“Yaba” are pills with a mixture of methamphetamine and caffeine. This combination is common throughout Asia.
As a powerful stimulant, methamphetamine, even in small doses, affects the central nervous system and can increase wakefulness and physical activity and decrease appetite. The National Institute of Drug Abuse also warns that methamphetamine can also cause a variety of cardiovascular problems, including rapid heart rate, irregular heartbeat, and higher blood pressure. Methamphetamine itself is also known as meth, blue, ice, and crystal, among many other terms, and it takes the form of a white, odorless, bitter-tasting crystalline powder that easily dissolves in water or alcohol.
‘Yaba’, which means crazy medicine in Thai, is produced in Southeast and East Asia. The drug is popular in Asian communities in the United States and increasingly is available at raves and techno parties. The U.S. Department of Justice on its website explains that Yaba is sold as tablets. “These tablets are generally no larger than a pencil eraser. They are brightly colored, usually reddish-orange or green. Yaba tablets typically bear one of a variety of logos…. Yaba tablets typically are consumed orally. The tablets sometimes are flavored like candy (grape, orange, or vanilla). Another common method is called chasing the dragon. Users place the yaba tablet on aluminum foil and heat it from below. As the tablet melts, vapors rise and are inhaled. The drug also may be administered by crushing the tablets into powder, which is then snorted or mixed with a solvent and injected.”

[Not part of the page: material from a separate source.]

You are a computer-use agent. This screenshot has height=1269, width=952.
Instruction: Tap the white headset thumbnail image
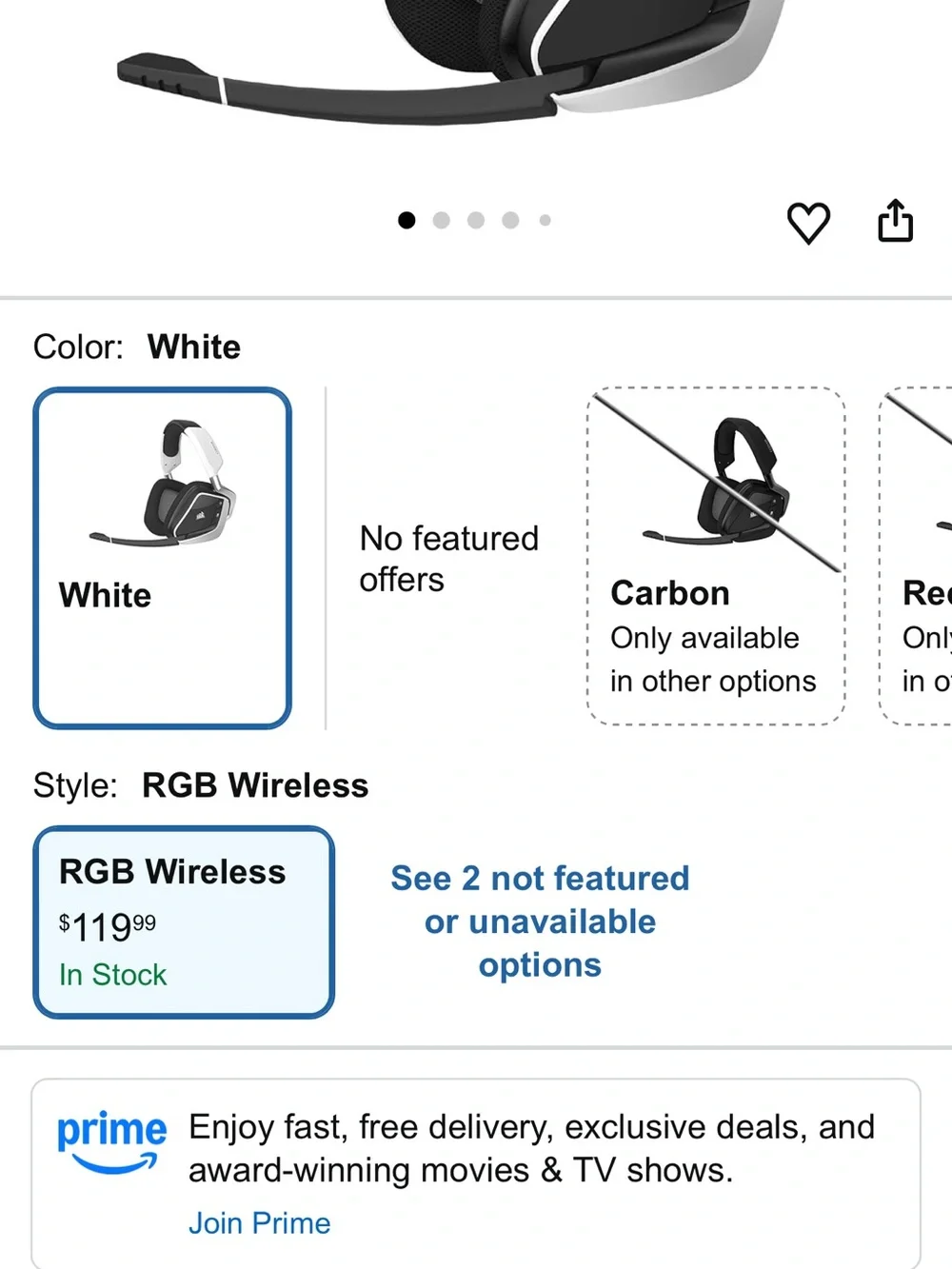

The bright colors and candy flavors of yaba tablets are examples of distributors’ attempts to appeal to young people. These young people face the same dire consequences as older methamphetamine users, and the Justice Department warns that overdoses can cause hyperthermia (elevated body temperature), convulsions, and death. Individuals who use yaba also may have episodes of violent behavior, paranoia, anxiety, confusion, and insomnia.
The “Golden Triangle” — an area where the borders of Thailand, Laos, and Myanmar meet at the confluence of the Ruak and Mekong rivers — has become the world’s most active manufacturer and exporter of synthetic drugs. The Golden Triangle has been one of the largest opium-producing areas of the world since the 1950s. Most of the world’s heroin came from the Golden Triangle until the early 21st century when Afghanistan became the world’s largest producer. And officials are seeing yaba, as well as other forms of illicit drugs being increasingly trafficked through the region.

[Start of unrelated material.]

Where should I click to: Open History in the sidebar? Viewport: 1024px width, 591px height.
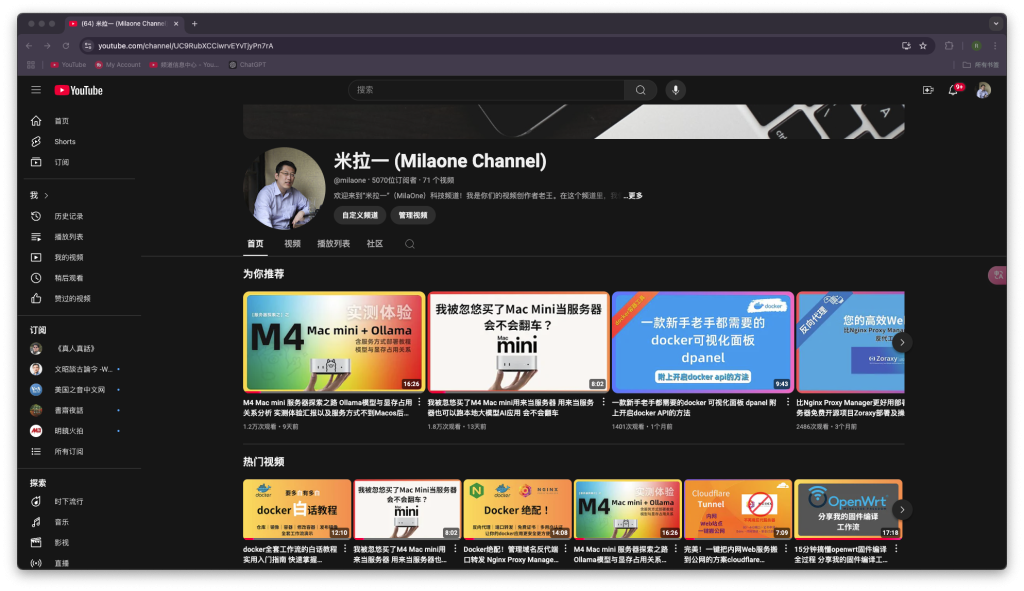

The Philippine Drug Enforcement Agency (PDEA) is working hard to stem the flow of these harmful substances. Unfortunately, it is easy to conceal and micro-traffic these drugs in small packages, disguise and mis-label as innocent substances, and transport in barrels among other products or on small vessels from port to port. So the PDEA invested in a new ally to boost their efforts, a handheld chemical analyzer. The analyzer is a handheld integrated Raman and FTIR instrument, capable of identifying more than 15,000 individual substances in an average of 30 seconds or less.
Because the portable analyzer uses a non-destructive analysis technique, it can precisely identify and analyze suspect substances ‘on the spot’ in seconds. The technology works even through packaging material such as plastic bags, so that the packages need not be opened, and law enforcement personnel don’t need to risk contact with dangerous substances such as potent synthetic drug compounds such as fentanyl, another high-risk trafficked drug.

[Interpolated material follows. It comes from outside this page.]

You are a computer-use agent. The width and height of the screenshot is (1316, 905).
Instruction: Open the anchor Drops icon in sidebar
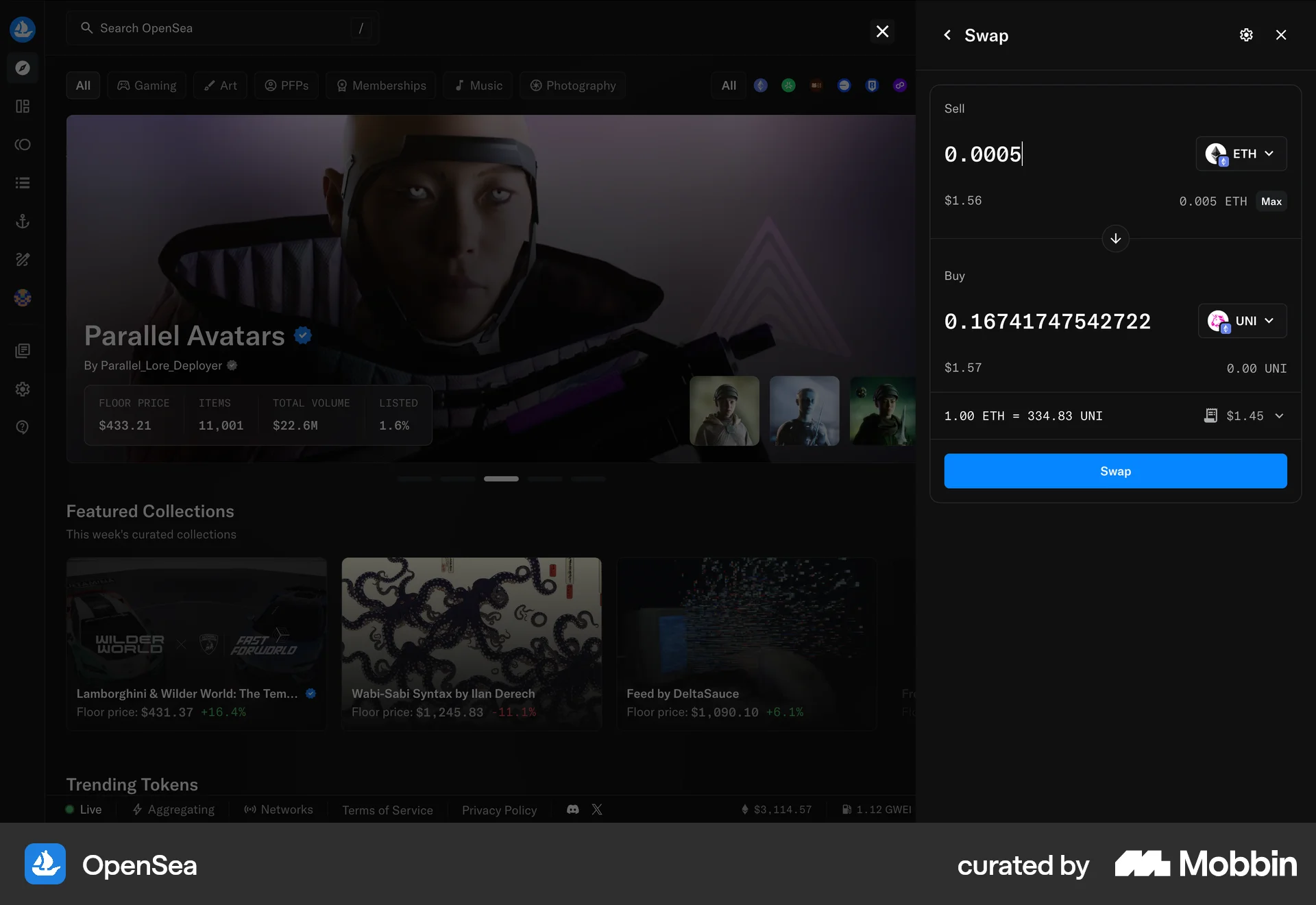[23, 221]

It was this analyzer that helped PDEA officials discover that a Golden Triangle syndicate was responsible for a shipment of drugs, which were similar to drugs recovered a week earlier in Ayala Alabang Village in Muntinlupa City. Anti-narcotics operatives confiscated some P1.1 billion worth of shabu (which is another slang name for ya ba made in neighboring regions) during a raid on a house inside that village and discovered more than 100 kilos of drugs concealed inside tea boxes and biscuit tins. The two shipments together were estimated to be worth more than P2.6-billion. (Piso, the Philippine peso, is the official currency of the Philippines.) Following such field testing, PDEA will also conduct purity testing to determine if the illegal drugs match seized drugs from other operations, helping agents establish connections and relationships between the traffickers involved.
Every month of every year, tons of illegal drugs move through the large part of Southeast Asia, known as the Golden Triangle. But with the help of the latest material identification technology, it is a golden opportunity for law enforcement to prevent some of the world’s most harmful substances from getting into the hands of young people.